Spray cooling lowers carbon footprint for data centres
Image: (anti-clockwise from bottom left) Leader of the project NTU Associate Professor Wong Teck Neng, former Associate Professor Toh Kok Chuan, research fellow Ranjith Kandasamy, Asst Prof Ho Jin Yao, and research fellow Liu Pengfei, who developed the spray cooling system prototype for data centres (seen on the right).
A more sustainable and green method for cooling down servers in data centres has been developed, potentially reducing up to 26 per cent in both energy costs and carbon footprint.
Currently, data centres in Singapore account for 7 per cent of the nation’s total electricity consumption. With demand for cloud computing increasing, it is critical to find a sustainable solution that reduces energy consumption and carbon footprint of data centres.

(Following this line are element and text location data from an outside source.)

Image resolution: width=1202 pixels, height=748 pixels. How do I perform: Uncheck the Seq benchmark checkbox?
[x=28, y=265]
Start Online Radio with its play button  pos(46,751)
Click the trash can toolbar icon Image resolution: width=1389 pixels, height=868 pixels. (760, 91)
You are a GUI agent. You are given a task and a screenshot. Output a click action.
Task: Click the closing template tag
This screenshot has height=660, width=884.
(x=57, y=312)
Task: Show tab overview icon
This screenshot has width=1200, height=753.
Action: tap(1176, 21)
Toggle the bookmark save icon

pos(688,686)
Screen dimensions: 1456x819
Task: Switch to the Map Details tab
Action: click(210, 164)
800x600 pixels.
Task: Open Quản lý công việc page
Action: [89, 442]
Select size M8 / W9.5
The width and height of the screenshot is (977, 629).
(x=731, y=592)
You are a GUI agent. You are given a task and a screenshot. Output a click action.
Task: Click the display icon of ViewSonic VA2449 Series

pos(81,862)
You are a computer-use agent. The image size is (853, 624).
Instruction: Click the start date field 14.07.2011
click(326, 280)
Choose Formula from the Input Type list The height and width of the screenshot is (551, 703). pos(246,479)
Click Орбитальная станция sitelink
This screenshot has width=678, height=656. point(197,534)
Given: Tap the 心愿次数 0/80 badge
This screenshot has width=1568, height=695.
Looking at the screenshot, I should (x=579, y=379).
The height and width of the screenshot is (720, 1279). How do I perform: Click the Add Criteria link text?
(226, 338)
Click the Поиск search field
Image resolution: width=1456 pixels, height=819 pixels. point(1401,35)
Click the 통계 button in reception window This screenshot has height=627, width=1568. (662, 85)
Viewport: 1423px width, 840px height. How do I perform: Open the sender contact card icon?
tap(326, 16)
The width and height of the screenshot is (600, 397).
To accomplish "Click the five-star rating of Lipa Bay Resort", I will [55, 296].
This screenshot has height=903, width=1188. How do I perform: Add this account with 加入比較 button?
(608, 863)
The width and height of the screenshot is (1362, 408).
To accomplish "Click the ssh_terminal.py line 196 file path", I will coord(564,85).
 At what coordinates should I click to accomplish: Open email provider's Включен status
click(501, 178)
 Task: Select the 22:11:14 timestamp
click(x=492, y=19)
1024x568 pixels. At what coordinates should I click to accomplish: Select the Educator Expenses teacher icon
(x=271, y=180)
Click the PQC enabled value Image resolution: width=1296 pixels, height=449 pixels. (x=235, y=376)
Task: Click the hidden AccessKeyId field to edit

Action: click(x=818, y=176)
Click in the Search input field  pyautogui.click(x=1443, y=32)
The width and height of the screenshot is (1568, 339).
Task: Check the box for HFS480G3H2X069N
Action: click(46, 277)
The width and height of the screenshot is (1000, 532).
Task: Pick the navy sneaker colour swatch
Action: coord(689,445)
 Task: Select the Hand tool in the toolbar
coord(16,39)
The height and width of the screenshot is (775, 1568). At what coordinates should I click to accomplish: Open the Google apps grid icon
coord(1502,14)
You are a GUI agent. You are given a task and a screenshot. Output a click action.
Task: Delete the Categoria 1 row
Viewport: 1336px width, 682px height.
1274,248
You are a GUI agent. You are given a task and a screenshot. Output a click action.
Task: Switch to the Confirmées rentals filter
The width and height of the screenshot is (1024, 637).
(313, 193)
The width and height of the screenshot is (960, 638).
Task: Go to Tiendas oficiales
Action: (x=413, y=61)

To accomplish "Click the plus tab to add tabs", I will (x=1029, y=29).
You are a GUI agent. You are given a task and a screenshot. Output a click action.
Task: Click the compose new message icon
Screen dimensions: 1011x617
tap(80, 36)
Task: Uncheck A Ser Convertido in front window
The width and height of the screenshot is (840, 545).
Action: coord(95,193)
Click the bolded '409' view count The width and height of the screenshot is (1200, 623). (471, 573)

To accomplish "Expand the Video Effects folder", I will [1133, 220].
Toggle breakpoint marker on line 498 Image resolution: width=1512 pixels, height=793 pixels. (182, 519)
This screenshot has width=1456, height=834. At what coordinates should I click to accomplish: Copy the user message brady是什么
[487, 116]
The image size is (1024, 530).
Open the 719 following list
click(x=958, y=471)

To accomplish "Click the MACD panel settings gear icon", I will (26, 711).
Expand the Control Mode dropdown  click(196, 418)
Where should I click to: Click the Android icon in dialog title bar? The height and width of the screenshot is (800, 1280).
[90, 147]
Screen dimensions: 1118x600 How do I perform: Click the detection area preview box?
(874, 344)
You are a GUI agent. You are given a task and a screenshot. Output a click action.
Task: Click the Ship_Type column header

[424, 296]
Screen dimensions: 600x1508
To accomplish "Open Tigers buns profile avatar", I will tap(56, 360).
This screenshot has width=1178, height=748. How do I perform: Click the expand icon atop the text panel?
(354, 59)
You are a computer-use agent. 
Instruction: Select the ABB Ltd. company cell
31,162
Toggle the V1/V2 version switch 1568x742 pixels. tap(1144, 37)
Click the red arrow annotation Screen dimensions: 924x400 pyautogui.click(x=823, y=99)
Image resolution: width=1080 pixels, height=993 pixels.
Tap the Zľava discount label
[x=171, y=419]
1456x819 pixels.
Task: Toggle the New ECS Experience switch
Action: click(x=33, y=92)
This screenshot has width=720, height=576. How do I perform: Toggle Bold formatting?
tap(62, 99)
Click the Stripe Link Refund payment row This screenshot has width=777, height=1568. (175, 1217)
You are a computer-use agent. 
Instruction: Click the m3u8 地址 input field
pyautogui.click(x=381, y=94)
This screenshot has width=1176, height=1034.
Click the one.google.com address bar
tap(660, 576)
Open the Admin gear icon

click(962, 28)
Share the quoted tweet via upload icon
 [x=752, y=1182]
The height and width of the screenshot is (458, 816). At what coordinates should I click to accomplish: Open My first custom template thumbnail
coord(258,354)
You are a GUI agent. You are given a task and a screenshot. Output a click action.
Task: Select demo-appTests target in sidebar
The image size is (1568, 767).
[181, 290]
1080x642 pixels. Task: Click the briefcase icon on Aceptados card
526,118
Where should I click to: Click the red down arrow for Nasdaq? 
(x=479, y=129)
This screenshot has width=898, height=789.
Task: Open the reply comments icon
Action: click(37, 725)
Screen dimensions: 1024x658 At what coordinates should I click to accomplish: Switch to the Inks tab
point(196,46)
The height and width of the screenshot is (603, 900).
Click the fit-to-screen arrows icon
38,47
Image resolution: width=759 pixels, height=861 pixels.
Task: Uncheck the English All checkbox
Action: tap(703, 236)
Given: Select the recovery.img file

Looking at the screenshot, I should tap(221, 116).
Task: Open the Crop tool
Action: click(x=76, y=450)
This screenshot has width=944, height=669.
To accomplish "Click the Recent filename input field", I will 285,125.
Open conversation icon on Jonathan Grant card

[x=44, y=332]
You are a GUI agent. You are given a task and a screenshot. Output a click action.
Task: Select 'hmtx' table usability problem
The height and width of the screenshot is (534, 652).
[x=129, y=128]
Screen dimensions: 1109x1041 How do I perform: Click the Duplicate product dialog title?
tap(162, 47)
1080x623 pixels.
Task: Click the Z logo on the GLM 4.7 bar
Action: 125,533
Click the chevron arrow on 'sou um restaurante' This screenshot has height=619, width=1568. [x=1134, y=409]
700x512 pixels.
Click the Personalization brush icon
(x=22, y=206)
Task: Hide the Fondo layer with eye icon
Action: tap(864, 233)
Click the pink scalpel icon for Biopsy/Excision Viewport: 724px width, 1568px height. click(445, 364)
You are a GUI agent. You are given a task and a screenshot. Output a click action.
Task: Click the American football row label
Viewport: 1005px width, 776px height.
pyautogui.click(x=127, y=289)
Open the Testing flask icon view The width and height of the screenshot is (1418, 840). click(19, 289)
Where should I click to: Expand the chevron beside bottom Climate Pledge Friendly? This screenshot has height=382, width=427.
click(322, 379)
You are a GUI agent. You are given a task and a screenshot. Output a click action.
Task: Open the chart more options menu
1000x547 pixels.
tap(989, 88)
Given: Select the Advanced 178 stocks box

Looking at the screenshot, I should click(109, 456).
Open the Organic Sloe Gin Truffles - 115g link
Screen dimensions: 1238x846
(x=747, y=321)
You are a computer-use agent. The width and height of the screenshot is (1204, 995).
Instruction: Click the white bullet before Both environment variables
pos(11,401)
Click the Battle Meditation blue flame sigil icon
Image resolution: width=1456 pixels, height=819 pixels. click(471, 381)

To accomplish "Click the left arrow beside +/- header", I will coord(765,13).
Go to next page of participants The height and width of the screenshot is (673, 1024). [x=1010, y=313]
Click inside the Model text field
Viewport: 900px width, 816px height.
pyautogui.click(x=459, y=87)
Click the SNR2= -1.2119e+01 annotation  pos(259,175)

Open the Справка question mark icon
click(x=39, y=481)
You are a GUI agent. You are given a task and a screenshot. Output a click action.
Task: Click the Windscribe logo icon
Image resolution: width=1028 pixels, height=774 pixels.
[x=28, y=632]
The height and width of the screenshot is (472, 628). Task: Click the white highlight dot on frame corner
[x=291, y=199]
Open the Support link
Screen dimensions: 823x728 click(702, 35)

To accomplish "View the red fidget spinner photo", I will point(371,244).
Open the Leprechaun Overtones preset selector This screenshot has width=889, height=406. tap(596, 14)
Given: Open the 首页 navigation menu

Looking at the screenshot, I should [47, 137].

In a data centre, the hottest component in a server is the CPU – central processing unit – which requires a dedicated heatsink that is air cooled, and the date centre also needs to be cooled by low temperature air-conditioning.
In comparison, this innovation developed by NTU scientists uses a special spray of non-conductive fluids to cool the CPU directly without a heatsink, and a closed-loop system to collect the fluids and to cool them in tropical ambient air temperature without the need of a chiller or air-conditioning.
It will also allow CPUs to run faster and perform better than today’s speeds which are limited by air cooling, since faster speeds will lead to higher temperatures.
As spray-cooling has a higher heat rejection capability, it is estimated to require 30 per cent lesser space than a conventional air-cooled data centre.